En Chine, plus de 130 avocats ont été arrêtés ou interrogés récemment, selon des groupes chinois de défense des droits de l'homme. Au Kazakhstan, « en 2013 et 2014, entre 350 et 400 plaintes ont été déposées pour dénoncer des cas de tortures et autres mauvais traitements », selon Amnesty International.
Les deux pays assurent avoir fourni des garanties au Comité international olympique (CIO), qui a renforcé ses exigences dans ce domaine. Et les rapports de la commission d'évaluation du CIO, qui s'est déplacée à la fois à Pékin et Almaty, se veulent rassurants. « La commission est convaincue que le gouvernement du Kazakhstan prendra toutes les mesures nécessaires pour garantir le respect de la Charte olympique et du contrat ville hôte », écrit ainsi la commission. Pour autant, souligne encore HRW, le CIO « ne dispose pas de mécanismes de supervision des droits humains destinés à évaluer dans quelle mesure un pays hôte respecte ces règles ».
Interdit d'interdire...
Un scandale avait éclaté peu avant les Jeux de Sotchi avec la promulgation par Moscou d'une loi antigay, certains athlètes étrangers appelant même à un boycott. En réaction, fin 2014, le CIO a adopté une série de réformes contenues dans l'Agenda 2020, qui incluent l'exigence pour les villes hôtes d'interdire notamment toute discrimination basée sur l'orientation sexuelle. « Dans le contrat signé par chaque ville est inclus le principe fondamental n° 6 de la Charte olympique, qui prévoit la non discrimination et la liberté des médias », a rappelé le président du CIO, Thomas Bach. À la tête du comité de candidature d'Almaty, le Premier ministre kazakh Karim Massimov a souligné que « le Kazakhstan est un pays où 100 ethnies et 40 confessions différentes cohabitent.
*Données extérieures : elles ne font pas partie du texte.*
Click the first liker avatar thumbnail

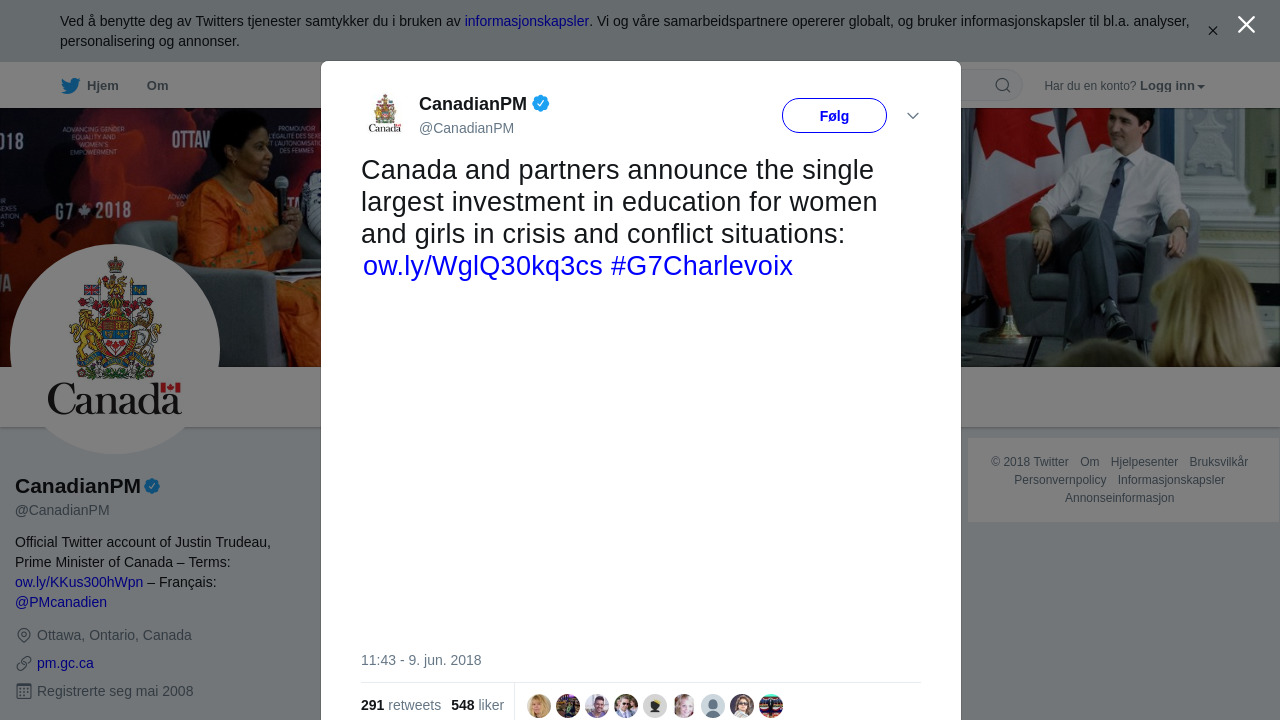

Sous la direction de notre président, nous avons assuré un développement pacifique ». « S'il est normal que différents groupes soulèvent des questions autour des grands événements sportifs, nous croyons dans la capacité de la Charte olympique à protéger le pouvoir du sport des influences politiques », répondent de leur côté les responsables de Pékin 2022. « Pékin 2022 continuera à respecter la Charte olympique et poursuivra ses efforts pour séparer le sport de la politique », ajoutent-ils.